Her lashes fell over her eyes. “A stupid dream. But it felt real. And I don’t know that Enzo can survive long. He doesn’t have survival skills. He’s not that part of my team. He doesn’t even carry a weapon. He’s not Ciro.”

“He has a reason to survive and that’s what will get him through it.” I tried to assure her.

“Katya?” she whispered.

“Yes. He wants to get back to her.” It was the crumb of hope I was clinging to, to buy us time.

“God, he has to. How was she at dinner? How did it go?” Amara was frantic with questions. I couldn’t blame her as long as she had been here with no way to use her phone.

“I’ll tell you all about it. How is your hand?” I asked, leading her to a chair in the kitchenette.

She shrugged. “The same.” I saw how she cradled it to her chest.

I started to unpack dinner from the paper bags. “I got nothing at the dinner.”

“Really?” She frowned. “Nothing at all? I don’t understand. They have to know something,” she insisted.

“The Petrovs never flinched. There was nothing to play there.”

“How can you be so sure?”

I eyed her. “You know Inna and Vasha. I’m assuming you know them well. They have money. They have influence. They’ve never been master manipulators. They’re too focused on their grandchild. When’s the last time Vasha took out a hit on someone?”

She pulled out a chair and sat. “Never. That I know of,” she answered.

“Exactly. It’s not his style. He’d rather hike up interest rates or accumulate properties to trade for debt. I don’t think he would have gone after you and Enzo.”

“But Enzo said…” she stopped. “What I mean is, what if this is about Katya? What if they discovered the affair? It’s all personal to them. That changes things. The humiliation after the kind of fuss they’ve made about the baby. I got a shower invitation delivered by someone who was holding a live stork. They have lost their damn minds.”

“It would change everything if they knew, but they don’t. I read that room tonight. They are living in ignorant bliss. So is their son. Right now, that’s a blessing for Katya. And for me.
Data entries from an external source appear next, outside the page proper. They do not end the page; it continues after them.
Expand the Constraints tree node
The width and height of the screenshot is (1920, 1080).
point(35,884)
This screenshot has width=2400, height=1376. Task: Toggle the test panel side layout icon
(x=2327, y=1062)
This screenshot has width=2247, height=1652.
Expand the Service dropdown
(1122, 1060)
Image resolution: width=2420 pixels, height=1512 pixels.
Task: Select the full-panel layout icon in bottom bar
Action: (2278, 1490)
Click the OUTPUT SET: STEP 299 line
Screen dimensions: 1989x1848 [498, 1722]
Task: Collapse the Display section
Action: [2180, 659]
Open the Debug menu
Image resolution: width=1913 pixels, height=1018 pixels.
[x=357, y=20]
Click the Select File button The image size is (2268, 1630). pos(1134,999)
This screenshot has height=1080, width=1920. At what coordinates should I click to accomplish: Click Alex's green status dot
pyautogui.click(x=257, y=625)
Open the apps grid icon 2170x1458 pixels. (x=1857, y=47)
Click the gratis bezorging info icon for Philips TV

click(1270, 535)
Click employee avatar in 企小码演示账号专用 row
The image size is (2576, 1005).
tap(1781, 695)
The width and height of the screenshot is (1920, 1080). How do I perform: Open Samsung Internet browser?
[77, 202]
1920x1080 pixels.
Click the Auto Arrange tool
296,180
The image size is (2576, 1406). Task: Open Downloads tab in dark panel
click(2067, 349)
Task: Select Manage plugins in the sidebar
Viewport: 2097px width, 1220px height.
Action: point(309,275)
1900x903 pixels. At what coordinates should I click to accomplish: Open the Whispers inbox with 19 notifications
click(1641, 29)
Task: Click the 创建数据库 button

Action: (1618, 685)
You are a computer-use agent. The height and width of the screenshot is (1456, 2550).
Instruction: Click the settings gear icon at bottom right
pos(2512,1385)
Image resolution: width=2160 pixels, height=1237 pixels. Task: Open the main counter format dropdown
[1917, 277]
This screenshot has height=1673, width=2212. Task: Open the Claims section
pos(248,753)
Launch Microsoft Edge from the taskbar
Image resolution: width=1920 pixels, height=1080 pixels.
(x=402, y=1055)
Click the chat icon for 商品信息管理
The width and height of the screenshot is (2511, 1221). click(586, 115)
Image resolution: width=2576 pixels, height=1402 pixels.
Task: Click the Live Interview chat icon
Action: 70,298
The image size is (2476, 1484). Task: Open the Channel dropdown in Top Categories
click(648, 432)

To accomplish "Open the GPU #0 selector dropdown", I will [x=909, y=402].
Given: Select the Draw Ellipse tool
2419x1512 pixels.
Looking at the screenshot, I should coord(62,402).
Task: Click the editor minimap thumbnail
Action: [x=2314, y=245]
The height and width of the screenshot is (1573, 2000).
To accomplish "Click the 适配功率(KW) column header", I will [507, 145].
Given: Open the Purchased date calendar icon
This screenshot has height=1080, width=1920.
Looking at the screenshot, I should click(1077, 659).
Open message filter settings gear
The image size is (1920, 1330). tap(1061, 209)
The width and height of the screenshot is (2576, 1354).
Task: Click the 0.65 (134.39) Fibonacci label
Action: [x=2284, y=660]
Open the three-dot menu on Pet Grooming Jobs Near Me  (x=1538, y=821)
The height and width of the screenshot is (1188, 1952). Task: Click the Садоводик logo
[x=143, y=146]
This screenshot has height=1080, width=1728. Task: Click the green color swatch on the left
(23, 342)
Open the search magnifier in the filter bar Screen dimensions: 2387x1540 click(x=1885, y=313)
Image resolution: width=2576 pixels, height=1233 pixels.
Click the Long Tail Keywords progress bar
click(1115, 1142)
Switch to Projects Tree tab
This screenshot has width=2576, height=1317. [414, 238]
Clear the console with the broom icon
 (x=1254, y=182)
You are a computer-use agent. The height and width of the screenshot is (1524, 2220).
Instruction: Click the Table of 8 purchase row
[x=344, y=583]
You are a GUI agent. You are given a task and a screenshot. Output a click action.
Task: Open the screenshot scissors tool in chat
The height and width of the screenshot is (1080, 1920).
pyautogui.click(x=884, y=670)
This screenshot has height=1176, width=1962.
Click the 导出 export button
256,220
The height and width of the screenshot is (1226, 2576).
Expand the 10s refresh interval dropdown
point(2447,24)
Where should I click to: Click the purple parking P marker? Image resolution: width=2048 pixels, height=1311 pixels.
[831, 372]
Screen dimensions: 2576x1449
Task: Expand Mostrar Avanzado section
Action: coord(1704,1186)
It means she’s safe tonight.”

Amara opened one of the white cardboard boxes. “I’m starving. I could eat all of this.”

“Good.” I smiled, watching her twist her fork in the pasta. She lifted it toward her lips. “Did you say a live stork?”

She giggled. It was the first time I’d heard her laugh since our morning meeting in the office. There was suddenly warmth and light in the cabin. For a second, I thought everything was going to be okay and we weren’t at the epicenter of a dark and sinister world.